High-Octane Buyback Lifts Spirits at AutoNation

Ed Lampert's love of share buybacks has the engine humming at AutoNation ( AN), the car dealership of which he is the largest owner. But some observers wonder if the fuel will prove too rich.

AutoNation disclosed plans Tuesday to borrow more than $1 billion to buy back about one-fifth of its publicly traded stock, an announcement that lit a fire under the recently moribund shares. Lampert, best known for masterminding the takeover of Sears ( SHLD) by Kmart, said he will sell some of his 77 million AutoNation shares in the deal.

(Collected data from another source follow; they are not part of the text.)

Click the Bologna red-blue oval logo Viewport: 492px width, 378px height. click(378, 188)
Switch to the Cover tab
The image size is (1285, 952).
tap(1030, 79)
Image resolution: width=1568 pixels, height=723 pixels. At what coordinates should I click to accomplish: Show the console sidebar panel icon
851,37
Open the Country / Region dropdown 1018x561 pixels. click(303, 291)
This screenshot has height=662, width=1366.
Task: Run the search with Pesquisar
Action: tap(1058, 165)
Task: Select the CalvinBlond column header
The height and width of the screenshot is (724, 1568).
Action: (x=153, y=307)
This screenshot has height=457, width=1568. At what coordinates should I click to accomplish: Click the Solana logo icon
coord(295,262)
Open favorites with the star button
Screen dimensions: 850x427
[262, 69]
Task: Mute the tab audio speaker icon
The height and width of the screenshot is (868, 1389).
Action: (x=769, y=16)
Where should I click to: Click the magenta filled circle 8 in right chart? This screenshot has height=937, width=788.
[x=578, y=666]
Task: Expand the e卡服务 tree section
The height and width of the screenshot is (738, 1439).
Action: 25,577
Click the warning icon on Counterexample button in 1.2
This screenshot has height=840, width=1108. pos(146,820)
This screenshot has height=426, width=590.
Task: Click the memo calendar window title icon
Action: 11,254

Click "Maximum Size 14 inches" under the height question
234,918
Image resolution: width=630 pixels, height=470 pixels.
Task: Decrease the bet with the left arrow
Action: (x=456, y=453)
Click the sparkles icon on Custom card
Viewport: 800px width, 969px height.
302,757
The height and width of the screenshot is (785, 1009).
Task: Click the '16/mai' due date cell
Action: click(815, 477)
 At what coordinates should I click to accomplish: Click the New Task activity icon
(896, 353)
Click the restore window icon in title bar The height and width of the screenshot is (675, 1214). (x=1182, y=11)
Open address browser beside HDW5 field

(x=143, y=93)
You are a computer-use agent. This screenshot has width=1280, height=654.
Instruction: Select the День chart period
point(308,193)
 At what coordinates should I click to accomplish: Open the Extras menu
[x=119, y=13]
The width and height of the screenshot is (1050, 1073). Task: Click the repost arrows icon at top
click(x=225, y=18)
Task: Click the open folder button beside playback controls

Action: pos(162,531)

And no wonder: The deal is a good one for shareholders. Under the offer, AutoNation will buy up to 50 million shares for $23 apiece, a 10% premium to Monday's closing price. At the same time, the company will refinance $323.5 million of its 9% senior notes due in 2008 and replace that debt with about $1.35 billion of a bank and bond facility.

The transaction gave shareholders the boost they were looking for. Since the beginning of the year, shares of AutoNation were down about 5%. After Tuesday's announcement, the stock lifted $1.37, or 6.6%, to $22.26 in trading.

But the leveraged share-buyback deal is enough to make some investment bankers wary. The company, though holding little debt now, will increase its net leverage to about $1.5 billion. The deal prompted Fitch to cut AutoNation's debt rating to BB+, or junk status, on Tuesday.

While nobody can say with certainty whose idea the buyback was, Lampert, as the company's biggest holder, must have had a role in the decision. Lampert and his cohorts have two seats on the board, and significant lobbying power when it comes to capital redeployment decisions. His 29% ownership stake certainly helps.

Thursday the company filed a document with the SEC that included a response letter from ESL, Lampert's firm. "ESL agrees to tender all of the shares (without a minimum purchase condition) into the equity tender offer," the note said. Because the company will have to pro-rate its repurchases, Lampert said he expects his percentage stake to remain unchanged.

Analysts, meanwhile, have been calling for this buyback since first quarter last year. Jonathan Steinmetz of Morgan Stanley issued a report about a year ago noting that the company's debt level was low enough to support a share buyback program. His analysis of this deal was positive.

Steinmetz says this transaction will give AutoNation the capital structure that falls in line with its peers. According to his calculations, after the transaction the company will have a net debt-to-capital ratio of about 30%, vs. 5% before the deal. That debt level is appropriate, he says.

Still, he cautioned that Lampert isn't afraid to use capital to push such buybacks further. He notes that AutoZone ( AZO), where Lampert also has a significant stake, spent $3.9 billion in share buybacks over five years. During the same period, AutoZone only generated $2.6 billion in free cash.

Leveraged share buybacks have been Wall Street's latest fancy, providing a way to rapidly alter a company's capital structure. Usually it takes some other catalyst, such as a defunct private-equity transaction or a forceful hedge fund activist, to prompt firms to execute these transactions.

Affiliated Computer ( ACS), for example, announced a similar deal in late January. A few months before the transaction, the company had mulled take-private offers, and later decided that the offered prices didn't value the company to management's liking. Instead, it bought its own shares by issuing debt in order to get the stock boost it was looking for. At the time, ACS said it would spend about $3 billion for the purchase of the outstanding stock.

Meanwhile, shares in ACS have shot up 9.5% since the report of the buyback, with all of that lift coming the day after the company revealed its plans.

Other repurchases have grazed headlines in recent months, and many have had a hedge fund activist somewhere on the sidelines. Phelps Dodge ( PD) was recently under attack by Atticus Capital to commit to share repurchases through debt issuance. Atticus, which owned 10% of Phelps Dodge, said in a letter registered with the Securities and Exchange Commission that Phelps was "significantly overcapitalized" and must "return excess capital to shareholders." At the time, the company fought back by characterizing the prospect as "reckless," saying that Atticus' proposals forced the company to place debt on its balance sheet that its operations couldn't support.

Other recent repurchases financed by debt have consistently had hedge fund activists working behind the scenes. For example, both Mylan Labs ( MYL) and Kerr-McGee ( KMG) did leveraged buybacks last summer as a result of activist campaigns from Carl Icahn.